Interferon-lambda Clinical Trial Underway

Valerie McCarthy is examined by Hector Bonilla, MD, for a new trial.

Photo by Steve Fisch

Stanford Medicine researchers are examining whether the drug interferon-lambda can act as an effective therapy for patients with mild cases of COVID-19. According to a Stanford Medicine news release, interferon-lambda may help relieve symptoms of coronavirus, lead to a faster recovery and reduce the likelihood that infected individuals transmit the disease.

Investigators say the goal of the study, which will monitor 120 COVID-19 patients over 28 days, is to determine if the drug prevents viral shedding. As explained by co-lead researcher Upinder Singh, MD, professor of infectious diseases and geographic medicine, patients with a mild form of the disease are often transmitters and “limiting viral shedding from this group would reduce transmission to family members and others,” a critical step in controlling its spread. Singh also notes that, although Food and Drug Administration approved Remdesivir has been proven safe and effective, it’s restricted for use in hospitalized patients only, leaving outpatients with no treatment options.

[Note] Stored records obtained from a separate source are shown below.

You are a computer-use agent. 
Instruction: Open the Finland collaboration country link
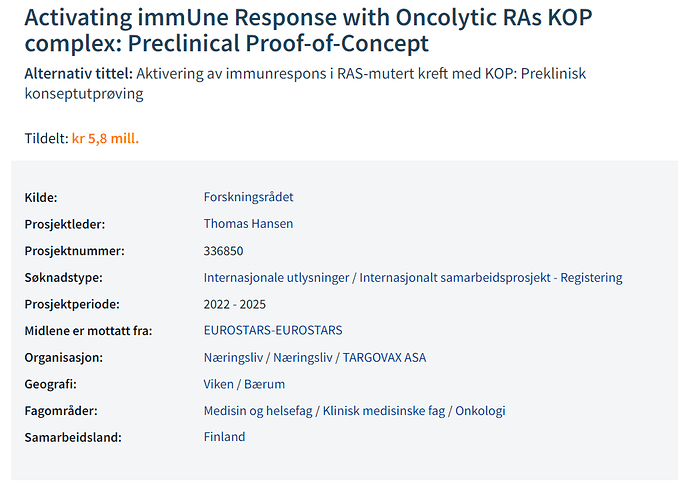coord(224,437)
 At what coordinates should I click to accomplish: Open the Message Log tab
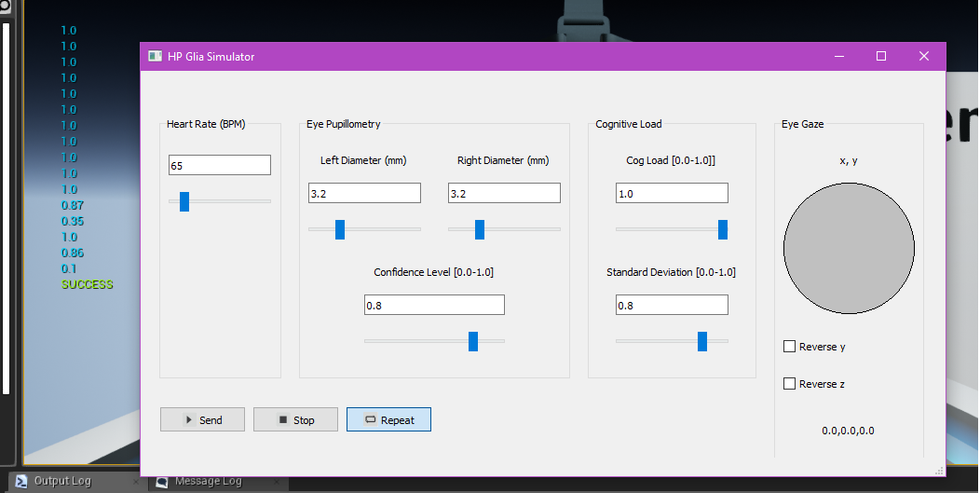(x=208, y=481)
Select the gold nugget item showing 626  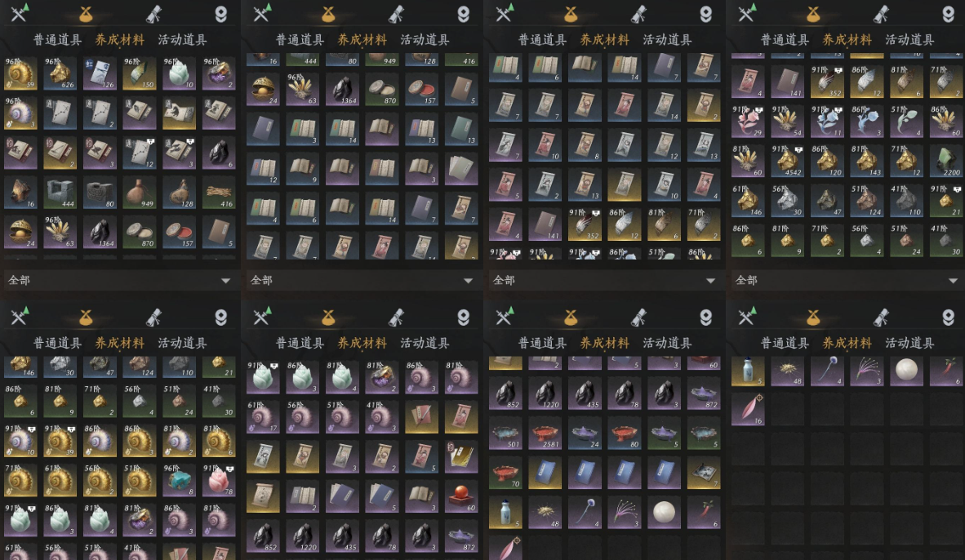(x=60, y=73)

Interferon-lambda is a manufactured form of a naturally occurring protein and, as reported in the news article, the medication orchestrates the body’s natural defenses against infection by activating cells in the immune system. Prior laboratory testing suggests that lambda-interferon may be helpful in controlling viruses that cause respiratory illnesses, including influenza and SARS, that can be fatal. It has also been investigated as a treatment for hepatitis.